My plant looks blooming size and is healthy, but not a sign of a spike yet.


----------



## NYEric (Mar 27, 2020)

Hmmm, looks a lot like Nicholle Tower.
BTW, Quintal Farms does not sell retail. ???


----------



## awesomei (Mar 28, 2020)

This is my Nichole Tower. Can certainly see the family resemblance.


----------



## cerseibral (Jul 6, 2020)

MaxC said:


> Day 3 of bloom open. Reminds me a bit of Rocquier. Purchased in spike, so not a ton of work on my part aside from keeping it alive, but first bloom was banged up in shipping. Have not seen a lot of pictures of Millbrook so I figured I would share. Oh and from Quintal Farms.

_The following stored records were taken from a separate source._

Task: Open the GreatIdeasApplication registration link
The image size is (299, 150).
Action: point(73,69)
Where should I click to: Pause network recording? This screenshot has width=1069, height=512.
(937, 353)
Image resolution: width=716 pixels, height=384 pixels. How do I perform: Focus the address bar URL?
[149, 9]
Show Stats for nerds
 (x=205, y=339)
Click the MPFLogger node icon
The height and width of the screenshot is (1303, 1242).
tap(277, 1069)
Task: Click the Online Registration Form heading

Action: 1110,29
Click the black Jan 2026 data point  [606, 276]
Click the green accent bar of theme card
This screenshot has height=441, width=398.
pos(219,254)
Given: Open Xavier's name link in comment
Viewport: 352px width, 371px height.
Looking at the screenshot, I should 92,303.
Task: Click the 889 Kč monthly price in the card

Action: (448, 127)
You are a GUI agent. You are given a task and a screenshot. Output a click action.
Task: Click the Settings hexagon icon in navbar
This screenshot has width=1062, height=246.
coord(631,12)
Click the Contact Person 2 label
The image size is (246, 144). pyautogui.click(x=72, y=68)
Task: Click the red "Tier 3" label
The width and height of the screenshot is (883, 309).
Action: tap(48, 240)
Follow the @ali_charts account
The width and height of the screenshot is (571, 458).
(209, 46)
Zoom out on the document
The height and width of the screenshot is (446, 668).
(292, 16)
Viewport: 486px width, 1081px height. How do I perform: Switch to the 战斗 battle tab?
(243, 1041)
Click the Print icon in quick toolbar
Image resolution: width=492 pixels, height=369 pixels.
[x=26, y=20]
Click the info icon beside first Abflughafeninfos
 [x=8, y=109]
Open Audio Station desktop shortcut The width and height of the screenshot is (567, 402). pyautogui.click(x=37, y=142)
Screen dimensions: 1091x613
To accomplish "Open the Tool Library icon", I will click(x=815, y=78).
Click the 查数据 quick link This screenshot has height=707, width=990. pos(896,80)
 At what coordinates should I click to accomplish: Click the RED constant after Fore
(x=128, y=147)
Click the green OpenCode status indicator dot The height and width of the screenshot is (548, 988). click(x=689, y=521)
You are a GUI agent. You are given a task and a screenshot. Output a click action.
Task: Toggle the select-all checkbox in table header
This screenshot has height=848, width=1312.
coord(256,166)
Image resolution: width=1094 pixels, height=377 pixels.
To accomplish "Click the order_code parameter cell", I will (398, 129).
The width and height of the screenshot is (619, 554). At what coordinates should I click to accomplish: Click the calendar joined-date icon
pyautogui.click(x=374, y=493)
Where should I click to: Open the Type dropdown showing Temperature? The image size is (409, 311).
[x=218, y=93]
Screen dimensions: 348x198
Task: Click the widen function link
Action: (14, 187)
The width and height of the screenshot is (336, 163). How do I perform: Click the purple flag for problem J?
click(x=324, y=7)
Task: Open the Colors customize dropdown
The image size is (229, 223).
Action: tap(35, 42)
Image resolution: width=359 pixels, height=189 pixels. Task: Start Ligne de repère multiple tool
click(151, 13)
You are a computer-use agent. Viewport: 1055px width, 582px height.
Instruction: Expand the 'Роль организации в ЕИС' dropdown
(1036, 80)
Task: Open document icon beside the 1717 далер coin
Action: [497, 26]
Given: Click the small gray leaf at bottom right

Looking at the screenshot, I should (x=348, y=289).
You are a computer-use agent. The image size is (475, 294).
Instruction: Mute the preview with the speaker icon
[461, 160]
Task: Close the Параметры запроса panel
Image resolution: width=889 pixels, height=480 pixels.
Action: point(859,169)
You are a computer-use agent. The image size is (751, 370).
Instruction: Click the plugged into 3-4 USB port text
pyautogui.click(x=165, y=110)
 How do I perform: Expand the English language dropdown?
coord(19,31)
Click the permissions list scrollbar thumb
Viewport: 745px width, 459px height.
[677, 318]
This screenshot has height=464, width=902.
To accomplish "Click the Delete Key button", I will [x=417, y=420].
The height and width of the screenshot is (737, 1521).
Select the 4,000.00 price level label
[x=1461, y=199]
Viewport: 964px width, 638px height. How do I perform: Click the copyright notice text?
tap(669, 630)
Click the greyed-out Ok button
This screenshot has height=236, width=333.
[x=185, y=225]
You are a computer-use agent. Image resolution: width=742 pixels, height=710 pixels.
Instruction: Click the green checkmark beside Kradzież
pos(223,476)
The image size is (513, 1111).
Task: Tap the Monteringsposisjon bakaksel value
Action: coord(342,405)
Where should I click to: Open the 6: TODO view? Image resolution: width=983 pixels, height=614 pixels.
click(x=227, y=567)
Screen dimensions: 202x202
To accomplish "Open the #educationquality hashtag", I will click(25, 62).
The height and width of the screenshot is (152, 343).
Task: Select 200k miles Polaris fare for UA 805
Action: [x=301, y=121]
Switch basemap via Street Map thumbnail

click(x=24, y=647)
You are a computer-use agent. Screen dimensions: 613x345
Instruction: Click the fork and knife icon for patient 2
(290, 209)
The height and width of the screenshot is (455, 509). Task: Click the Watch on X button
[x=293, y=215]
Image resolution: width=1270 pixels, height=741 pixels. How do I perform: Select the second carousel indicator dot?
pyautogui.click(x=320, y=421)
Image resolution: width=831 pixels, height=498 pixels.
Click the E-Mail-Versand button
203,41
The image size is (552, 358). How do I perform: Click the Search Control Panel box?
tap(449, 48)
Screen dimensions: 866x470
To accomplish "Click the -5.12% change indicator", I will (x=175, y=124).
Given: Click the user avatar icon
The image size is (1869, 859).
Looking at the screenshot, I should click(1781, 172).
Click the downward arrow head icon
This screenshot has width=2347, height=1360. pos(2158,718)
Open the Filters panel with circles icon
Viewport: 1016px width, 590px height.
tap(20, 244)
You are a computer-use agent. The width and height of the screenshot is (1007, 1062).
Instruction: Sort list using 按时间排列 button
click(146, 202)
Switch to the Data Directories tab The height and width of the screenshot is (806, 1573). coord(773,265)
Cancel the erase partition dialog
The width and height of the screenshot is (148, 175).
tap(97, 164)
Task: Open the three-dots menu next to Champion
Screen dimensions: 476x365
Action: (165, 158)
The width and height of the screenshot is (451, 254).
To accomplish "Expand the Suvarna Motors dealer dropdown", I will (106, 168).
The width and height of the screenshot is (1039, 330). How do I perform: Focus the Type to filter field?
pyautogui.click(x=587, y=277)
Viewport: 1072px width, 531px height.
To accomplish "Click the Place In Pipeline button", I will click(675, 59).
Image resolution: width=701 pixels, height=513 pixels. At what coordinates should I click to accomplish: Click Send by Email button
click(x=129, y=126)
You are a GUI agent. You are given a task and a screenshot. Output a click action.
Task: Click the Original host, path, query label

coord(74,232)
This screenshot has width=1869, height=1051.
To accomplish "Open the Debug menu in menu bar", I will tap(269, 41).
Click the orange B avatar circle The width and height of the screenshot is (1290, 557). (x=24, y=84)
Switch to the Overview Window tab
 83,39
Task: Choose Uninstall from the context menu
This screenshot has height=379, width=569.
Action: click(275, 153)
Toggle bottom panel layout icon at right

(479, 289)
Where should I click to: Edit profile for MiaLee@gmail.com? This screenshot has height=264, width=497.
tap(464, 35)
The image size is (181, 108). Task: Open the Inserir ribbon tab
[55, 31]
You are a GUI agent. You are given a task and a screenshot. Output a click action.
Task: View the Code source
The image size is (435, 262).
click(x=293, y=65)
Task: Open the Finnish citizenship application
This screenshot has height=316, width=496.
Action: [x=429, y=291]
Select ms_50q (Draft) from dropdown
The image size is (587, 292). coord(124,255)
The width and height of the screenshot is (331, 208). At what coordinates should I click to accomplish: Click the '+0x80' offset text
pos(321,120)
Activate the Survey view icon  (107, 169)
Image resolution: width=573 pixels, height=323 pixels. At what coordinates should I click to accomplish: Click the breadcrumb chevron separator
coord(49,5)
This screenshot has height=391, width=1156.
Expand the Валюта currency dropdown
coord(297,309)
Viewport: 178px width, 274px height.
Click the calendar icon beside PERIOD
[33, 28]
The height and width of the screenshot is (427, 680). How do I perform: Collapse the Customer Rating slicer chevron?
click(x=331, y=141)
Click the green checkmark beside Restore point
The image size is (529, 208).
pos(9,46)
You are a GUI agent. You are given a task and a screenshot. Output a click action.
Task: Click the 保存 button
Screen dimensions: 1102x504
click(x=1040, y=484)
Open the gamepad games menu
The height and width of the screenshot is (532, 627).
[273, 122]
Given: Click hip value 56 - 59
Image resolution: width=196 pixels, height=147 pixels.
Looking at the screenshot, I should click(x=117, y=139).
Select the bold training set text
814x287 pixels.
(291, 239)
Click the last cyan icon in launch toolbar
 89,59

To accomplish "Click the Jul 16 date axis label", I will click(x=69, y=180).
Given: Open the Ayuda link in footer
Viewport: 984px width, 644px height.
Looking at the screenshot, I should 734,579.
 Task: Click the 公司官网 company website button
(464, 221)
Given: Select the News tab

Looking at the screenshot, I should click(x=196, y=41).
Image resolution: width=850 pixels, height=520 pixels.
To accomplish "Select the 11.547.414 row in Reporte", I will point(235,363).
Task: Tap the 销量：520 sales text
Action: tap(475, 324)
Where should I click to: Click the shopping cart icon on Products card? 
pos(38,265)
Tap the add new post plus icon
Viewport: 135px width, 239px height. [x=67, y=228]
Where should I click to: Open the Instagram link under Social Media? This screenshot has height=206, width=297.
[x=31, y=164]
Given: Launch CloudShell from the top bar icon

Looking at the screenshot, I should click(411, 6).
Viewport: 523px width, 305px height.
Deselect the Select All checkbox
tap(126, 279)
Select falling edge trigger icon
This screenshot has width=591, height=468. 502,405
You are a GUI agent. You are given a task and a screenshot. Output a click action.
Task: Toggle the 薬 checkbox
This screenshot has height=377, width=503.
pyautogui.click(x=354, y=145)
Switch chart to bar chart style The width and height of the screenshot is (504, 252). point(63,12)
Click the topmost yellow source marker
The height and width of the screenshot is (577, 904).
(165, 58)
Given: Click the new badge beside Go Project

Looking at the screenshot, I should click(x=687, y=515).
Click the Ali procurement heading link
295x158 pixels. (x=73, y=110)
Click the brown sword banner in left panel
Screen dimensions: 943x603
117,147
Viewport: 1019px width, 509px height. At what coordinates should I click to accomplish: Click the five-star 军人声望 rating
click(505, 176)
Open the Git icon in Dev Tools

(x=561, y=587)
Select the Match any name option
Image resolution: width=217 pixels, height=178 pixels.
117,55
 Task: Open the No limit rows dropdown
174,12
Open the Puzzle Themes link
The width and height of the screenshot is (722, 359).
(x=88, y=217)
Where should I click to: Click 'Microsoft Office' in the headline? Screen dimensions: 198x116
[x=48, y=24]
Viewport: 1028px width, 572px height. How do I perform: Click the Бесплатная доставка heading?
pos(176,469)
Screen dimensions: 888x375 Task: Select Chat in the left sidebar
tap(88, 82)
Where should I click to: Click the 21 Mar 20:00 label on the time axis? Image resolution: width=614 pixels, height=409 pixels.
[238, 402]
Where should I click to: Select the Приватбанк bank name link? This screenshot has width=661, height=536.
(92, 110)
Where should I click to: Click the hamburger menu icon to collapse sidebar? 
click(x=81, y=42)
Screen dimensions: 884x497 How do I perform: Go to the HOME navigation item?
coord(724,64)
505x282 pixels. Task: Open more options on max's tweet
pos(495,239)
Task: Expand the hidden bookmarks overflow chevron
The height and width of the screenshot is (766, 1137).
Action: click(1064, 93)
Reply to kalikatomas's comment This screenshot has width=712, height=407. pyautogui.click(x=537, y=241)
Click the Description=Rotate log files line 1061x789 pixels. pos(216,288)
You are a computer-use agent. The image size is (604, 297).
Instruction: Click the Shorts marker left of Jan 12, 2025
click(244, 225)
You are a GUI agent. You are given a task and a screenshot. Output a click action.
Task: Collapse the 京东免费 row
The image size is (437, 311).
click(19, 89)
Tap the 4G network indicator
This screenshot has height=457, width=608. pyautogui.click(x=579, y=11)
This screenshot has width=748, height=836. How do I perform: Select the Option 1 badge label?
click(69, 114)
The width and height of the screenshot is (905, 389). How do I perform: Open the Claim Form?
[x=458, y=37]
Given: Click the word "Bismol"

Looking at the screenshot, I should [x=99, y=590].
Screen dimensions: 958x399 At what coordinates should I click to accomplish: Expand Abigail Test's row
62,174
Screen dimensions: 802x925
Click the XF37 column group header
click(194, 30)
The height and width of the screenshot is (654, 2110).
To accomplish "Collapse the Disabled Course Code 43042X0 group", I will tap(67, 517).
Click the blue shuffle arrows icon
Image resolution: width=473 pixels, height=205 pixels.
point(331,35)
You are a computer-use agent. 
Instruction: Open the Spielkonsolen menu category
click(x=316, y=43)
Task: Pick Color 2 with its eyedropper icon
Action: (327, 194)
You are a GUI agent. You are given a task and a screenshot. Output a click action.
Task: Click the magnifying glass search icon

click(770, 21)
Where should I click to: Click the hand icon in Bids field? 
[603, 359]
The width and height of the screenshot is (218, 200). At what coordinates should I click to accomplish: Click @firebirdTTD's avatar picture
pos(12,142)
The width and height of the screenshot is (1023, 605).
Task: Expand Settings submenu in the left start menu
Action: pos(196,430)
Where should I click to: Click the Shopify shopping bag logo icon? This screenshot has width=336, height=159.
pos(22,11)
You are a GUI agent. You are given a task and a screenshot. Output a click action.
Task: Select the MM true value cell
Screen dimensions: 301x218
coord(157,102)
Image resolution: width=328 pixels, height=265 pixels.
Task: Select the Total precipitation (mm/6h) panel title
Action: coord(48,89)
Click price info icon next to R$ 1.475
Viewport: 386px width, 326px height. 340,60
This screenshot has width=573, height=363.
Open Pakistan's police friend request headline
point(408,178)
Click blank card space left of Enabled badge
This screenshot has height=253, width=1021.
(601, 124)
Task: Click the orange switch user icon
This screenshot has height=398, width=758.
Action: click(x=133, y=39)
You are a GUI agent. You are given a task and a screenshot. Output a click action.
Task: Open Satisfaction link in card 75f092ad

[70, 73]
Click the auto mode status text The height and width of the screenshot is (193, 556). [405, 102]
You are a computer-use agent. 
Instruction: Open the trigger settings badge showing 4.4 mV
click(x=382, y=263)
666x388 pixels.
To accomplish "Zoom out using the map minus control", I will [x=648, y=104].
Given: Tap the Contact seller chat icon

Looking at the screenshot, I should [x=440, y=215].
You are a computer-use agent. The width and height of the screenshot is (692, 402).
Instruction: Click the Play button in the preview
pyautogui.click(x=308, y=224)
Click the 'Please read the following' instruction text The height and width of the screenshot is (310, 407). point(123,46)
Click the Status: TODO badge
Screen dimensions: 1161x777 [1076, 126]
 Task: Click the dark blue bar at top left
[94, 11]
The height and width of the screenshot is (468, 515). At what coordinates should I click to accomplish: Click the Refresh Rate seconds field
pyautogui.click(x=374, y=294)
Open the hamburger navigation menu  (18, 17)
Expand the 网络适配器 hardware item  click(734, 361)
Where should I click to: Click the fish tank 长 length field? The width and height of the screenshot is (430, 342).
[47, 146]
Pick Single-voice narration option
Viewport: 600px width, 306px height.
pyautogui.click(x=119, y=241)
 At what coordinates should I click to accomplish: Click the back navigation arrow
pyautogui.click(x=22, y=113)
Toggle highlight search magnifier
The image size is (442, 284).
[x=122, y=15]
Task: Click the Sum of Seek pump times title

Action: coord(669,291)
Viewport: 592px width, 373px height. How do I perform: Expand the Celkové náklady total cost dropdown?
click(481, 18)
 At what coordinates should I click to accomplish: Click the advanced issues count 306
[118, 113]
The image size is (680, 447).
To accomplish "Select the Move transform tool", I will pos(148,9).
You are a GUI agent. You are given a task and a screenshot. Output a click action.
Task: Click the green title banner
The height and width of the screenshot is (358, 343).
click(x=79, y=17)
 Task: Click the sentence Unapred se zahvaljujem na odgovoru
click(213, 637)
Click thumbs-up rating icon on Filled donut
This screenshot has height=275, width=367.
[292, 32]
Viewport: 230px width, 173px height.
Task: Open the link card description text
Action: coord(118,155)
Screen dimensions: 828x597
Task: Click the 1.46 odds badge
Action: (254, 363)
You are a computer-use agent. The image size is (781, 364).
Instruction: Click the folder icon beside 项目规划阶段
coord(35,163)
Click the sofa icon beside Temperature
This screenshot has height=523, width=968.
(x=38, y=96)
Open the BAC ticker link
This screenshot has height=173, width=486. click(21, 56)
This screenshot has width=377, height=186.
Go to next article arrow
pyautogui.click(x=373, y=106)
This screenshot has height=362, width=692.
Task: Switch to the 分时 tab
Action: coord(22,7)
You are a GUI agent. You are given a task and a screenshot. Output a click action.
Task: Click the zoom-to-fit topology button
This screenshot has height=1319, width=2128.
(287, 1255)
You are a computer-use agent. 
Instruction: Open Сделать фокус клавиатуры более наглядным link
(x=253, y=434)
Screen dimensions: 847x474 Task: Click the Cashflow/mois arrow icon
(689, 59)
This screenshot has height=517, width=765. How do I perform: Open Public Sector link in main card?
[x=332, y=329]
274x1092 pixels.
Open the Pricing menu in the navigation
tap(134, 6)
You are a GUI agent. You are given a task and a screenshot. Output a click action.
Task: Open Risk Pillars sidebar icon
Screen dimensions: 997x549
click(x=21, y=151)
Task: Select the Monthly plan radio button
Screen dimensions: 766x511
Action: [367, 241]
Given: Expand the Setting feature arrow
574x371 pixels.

Beautiful bloom. I just purchased one from Orchids Limited and am a little intimidated, to be honest. Can you tell me a bit about how you culture yours?


----------



## MaxC (Jul 6, 2020)

This is what I have currently for my Millbrook. East facing exposure that's in 70s during day and 60s at night, relative humidity 50-90% depending on weather. Non-foliar watering every other day with distilled or R/O water with K-Lite at 25ppm and Green Jungle 1 tablespoon per gallon at every watering, bi-weekly KelpMax 1 tablespoon per gallon. Flush monthly with distilled or R/O. This one is still in old media and will get repotted to grodan grow cubes next week or so. I think your plant may have come in a mix of grodan grow cubes and perlite. 

There's a lot of good options for culture that best fit your conditions and the amount of extra time you have to focus on your phrags. Key points being good water (virtually impossible to over water so long as you have good drainage), a little Cal/Mag, intermediate temps and not too much light. Hardest part is making room for more phrags.


----------



## MaxC (Jul 6, 2020)

Here's an "update" picture from about the same angle and latest bloom.


----------



## NYEric (Jul 6, 2020)

Nice, thanks for sharing. Yay besseae hybrids!
So how did you get it?


----------



## MaxC (Jul 6, 2020)

Ebay


----------



## setaylien (Jul 6, 2020)

MaxC said:


> Here's an "update" picture from about the same angle and latest bloom.


Good quality plant! You should keep it.


----------



## abax (Jul 6, 2020)

Very nice outcome from an ebay plant. You got lucky.


----------



## cerseibral (Jul 6, 2020)

MaxC said:


> This is what I have currently for my Millbrook. East facing exposure that's in 70s during day and 60s at night, relative humidity 50-90% depending on weather. Non-foliar watering every other day with distilled or R/O water with K-Lite at 25ppm and Green Jungle 1 tablespoon per gallon at every watering, bi-weekly KelpMax 1 tablespoon per gallon. Flush monthly with distilled or R/O. This one is still in old media and will get repotted to grodan grow cubes next week or so. I think your plant may have come in a mix of grodan grow cubes and perlite.
> 
> There's a lot of good options for culture that best fit your conditions and the amount of extra time you have to focus on your phrags. Key points being good water (virtually impossible to over water so long as you have good drainage), a little Cal/Mag, intermediate temps and not too much light. Hardest part is making room for more phrags.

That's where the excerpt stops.